PROBLEM REQUIREMENTS:
Rewrite all of the records below as a numbered list, one line per item, and leave out any blank lines.

* start *

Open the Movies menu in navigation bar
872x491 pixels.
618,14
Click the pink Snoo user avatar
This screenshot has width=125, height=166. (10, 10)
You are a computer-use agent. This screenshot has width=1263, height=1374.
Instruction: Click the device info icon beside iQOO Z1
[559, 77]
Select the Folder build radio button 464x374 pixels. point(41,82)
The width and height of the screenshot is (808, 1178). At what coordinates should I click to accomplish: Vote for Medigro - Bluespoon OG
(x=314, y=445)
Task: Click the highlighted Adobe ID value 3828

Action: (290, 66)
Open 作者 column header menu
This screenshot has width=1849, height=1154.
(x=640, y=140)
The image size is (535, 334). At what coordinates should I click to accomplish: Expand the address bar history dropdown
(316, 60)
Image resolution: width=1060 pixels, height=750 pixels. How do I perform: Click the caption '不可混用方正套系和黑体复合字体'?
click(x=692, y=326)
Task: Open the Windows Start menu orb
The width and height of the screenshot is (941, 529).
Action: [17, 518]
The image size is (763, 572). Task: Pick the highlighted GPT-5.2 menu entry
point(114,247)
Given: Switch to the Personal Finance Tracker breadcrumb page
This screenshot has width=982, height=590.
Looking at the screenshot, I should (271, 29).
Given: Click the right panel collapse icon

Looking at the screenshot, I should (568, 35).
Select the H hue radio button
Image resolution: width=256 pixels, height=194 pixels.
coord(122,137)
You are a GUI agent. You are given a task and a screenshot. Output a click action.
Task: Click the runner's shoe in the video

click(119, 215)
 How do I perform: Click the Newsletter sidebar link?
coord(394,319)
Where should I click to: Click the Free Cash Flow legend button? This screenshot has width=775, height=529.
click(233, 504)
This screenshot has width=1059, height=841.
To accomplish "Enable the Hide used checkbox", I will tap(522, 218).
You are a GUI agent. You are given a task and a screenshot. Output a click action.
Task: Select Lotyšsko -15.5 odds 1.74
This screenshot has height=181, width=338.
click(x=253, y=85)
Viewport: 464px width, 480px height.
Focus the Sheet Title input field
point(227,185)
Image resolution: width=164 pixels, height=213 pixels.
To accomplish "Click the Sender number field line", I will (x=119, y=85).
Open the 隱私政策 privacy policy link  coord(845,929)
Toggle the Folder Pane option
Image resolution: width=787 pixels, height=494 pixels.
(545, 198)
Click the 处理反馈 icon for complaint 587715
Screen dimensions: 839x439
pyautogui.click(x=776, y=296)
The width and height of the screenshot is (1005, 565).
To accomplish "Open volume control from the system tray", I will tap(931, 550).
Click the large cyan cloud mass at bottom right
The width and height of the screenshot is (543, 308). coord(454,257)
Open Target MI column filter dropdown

* end *

TASK RESULT:
1. Open the Movies menu in navigation bar
2. 872x491 pixels.
3. 618,14
4. Click the pink Snoo user avatar
5. This screenshot has width=125, height=166. (10, 10)
6. You are a computer-use agent. This screenshot has width=1263, height=1374.
7. Instruction: Click the device info icon beside iQOO Z1
8. [559, 77]
9. Select the Folder build radio button 464x374 pixels. point(41,82)
10. The width and height of the screenshot is (808, 1178). At what coordinates should I click to accomplish: Vote for Medigro - Bluespoon OG
11. (x=314, y=445)
12. Task: Click the highlighted Adobe ID value 3828
13. Action: (290, 66)
14. Open 作者 column header menu
15. This screenshot has width=1849, height=1154.
16. (x=640, y=140)
17. The image size is (535, 334). At what coordinates should I click to accomplish: Expand the address bar history dropdown
18. (316, 60)
19. Image resolution: width=1060 pixels, height=750 pixels. How do I perform: Click the caption '不可混用方正套系和黑体复合字体'?
20. click(x=692, y=326)
21. Task: Open the Windows Start menu orb
22. The width and height of the screenshot is (941, 529).
23. Action: [17, 518]
24. The image size is (763, 572). Task: Pick the highlighted GPT-5.2 menu entry
25. point(114,247)
26. Given: Switch to the Personal Finance Tracker breadcrumb page
27. This screenshot has width=982, height=590.
28. Looking at the screenshot, I should (271, 29).
29. Given: Click the right panel collapse icon
30. Looking at the screenshot, I should (568, 35).
31. Select the H hue radio button
32. Image resolution: width=256 pixels, height=194 pixels.
33. coord(122,137)
34. You are a GUI agent. You are given a task and a screenshot. Output a click action.
35. Task: Click the runner's shoe in the video
36. click(119, 215)
37.  How do I perform: Click the Newsletter sidebar link?
38. coord(394,319)
39. Where should I click to: Click the Free Cash Flow legend button? This screenshot has width=775, height=529.
40. click(233, 504)
41. This screenshot has width=1059, height=841.
42. To accomplish "Enable the Hide used checkbox", I will tap(522, 218).
43. You are a GUI agent. You are given a task and a screenshot. Output a click action.
44. Task: Select Lotyšsko -15.5 odds 1.74
45. This screenshot has height=181, width=338.
46. click(x=253, y=85)
47. Viewport: 464px width, 480px height.
48. Focus the Sheet Title input field
49. point(227,185)
50. Image resolution: width=164 pixels, height=213 pixels.
51. To accomplish "Click the Sender number field line", I will (x=119, y=85).
52. Open the 隱私政策 privacy policy link  coord(845,929)
53. Toggle the Folder Pane option
54. Image resolution: width=787 pixels, height=494 pixels.
55. (545, 198)
56. Click the 处理反馈 icon for complaint 587715
57. Screen dimensions: 839x439
58. pyautogui.click(x=776, y=296)
59. The width and height of the screenshot is (1005, 565).
60. To accomplish "Open volume control from the system tray", I will tap(931, 550).
61. Click the large cyan cloud mass at bottom right
62. The width and height of the screenshot is (543, 308). coord(454,257)
63. Open Target MI column filter dropdown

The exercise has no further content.